We found no significant decrease in the number of crystals stored at 4°C during the three days of observation. In the deep frozen samples some changes were seen, including a significant increase in the number of extracellular crystals of urate and a significant reduction in the number of CPPD intracellular crystals. The exact significance of these changes is difficult to ascertain, although they may be due to the destruction of cells, which we know occurs in stored samples.
Our work has some limitations. The exclusion criteria which were introduced to improve the specificity of the method may add a certain bias. Furthermore, the scope of the study might have been affected by the fact that the sample examination was not completely blind.
In summary, our results suggest that SF analysis for the detection of MSU or CPPD crystals can be deferred up to 72 hours when the samples are stored at 4°C with or without EDTA or sodium heparin as anticoagulants because there is a high degree of probability that the crystals will still be present after this time.
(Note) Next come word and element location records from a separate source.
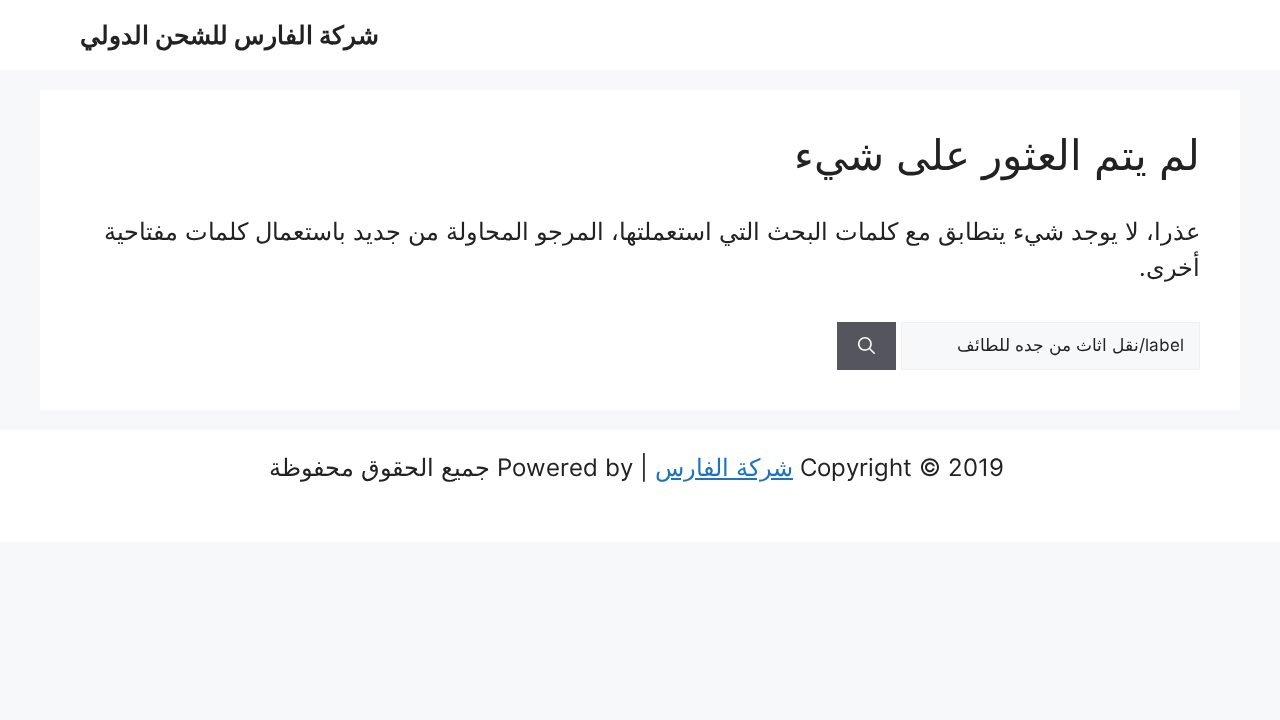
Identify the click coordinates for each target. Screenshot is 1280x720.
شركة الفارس (724, 467)
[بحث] (866, 346)
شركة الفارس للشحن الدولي (229, 35)
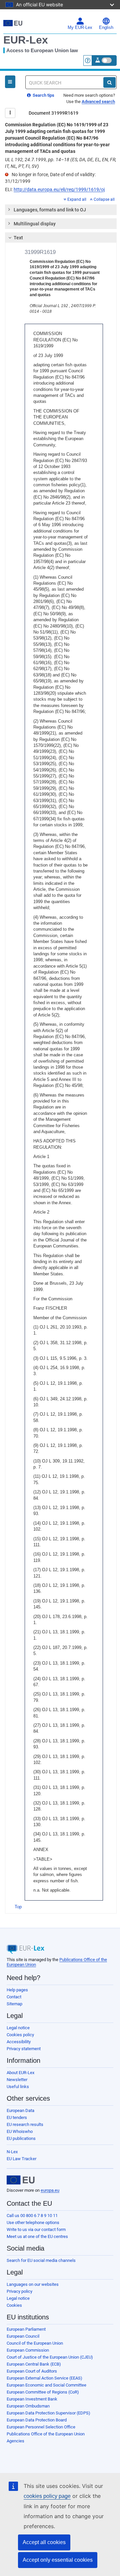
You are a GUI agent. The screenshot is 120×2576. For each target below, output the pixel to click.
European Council (23, 2336)
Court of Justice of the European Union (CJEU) (50, 2357)
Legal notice (18, 2027)
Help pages (17, 1989)
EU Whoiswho (20, 2131)
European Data (20, 2110)
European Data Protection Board (37, 2419)
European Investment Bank (32, 2399)
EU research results (25, 2124)
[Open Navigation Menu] (10, 81)
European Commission (28, 2350)
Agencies (15, 2440)
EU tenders (17, 2117)
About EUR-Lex (20, 2072)
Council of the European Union (35, 2343)
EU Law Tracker (21, 2158)
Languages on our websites (33, 2284)
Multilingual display (35, 223)
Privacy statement (24, 2048)
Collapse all (104, 199)
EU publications (21, 2138)
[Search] (109, 82)
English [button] (106, 27)
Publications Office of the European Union (46, 2433)
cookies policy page (47, 2496)
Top (18, 1906)
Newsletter (17, 2079)
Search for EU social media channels (41, 2260)
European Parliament (26, 2329)
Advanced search (98, 101)
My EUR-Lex (80, 27)
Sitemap (14, 2003)
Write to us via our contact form (36, 2229)
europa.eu (50, 2190)
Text (18, 237)
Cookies (14, 2305)
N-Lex (12, 2151)
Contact (14, 1996)
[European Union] (21, 2180)
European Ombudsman (28, 2405)
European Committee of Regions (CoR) (43, 2392)
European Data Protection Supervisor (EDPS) (48, 2412)
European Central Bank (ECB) (34, 2364)
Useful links (18, 2086)
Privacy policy (19, 2291)
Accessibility (19, 2041)
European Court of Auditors (32, 2371)
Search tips (43, 95)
The same applies, although with lower probability, when samples are kept without anticoagulant at −80°C and examined after two, three, or four months.
These findings have a practical clinical interest because although it is advisable to examine SF samples soon after arthrocentesis to minimise the possibility of any error, this is sometimes impossible. For example, samples may be obtained in emergency units, in primary care centres, or any other parts of the Health Service, where it may be impossible to make an immediate examination, or only a partial examination may be possible without the availability of polarised light microscopy. In such cases, we think deferred examination of the SF samples stored at low temperature will pose no real problem for the detection and identification of MSU and CPPD crystals.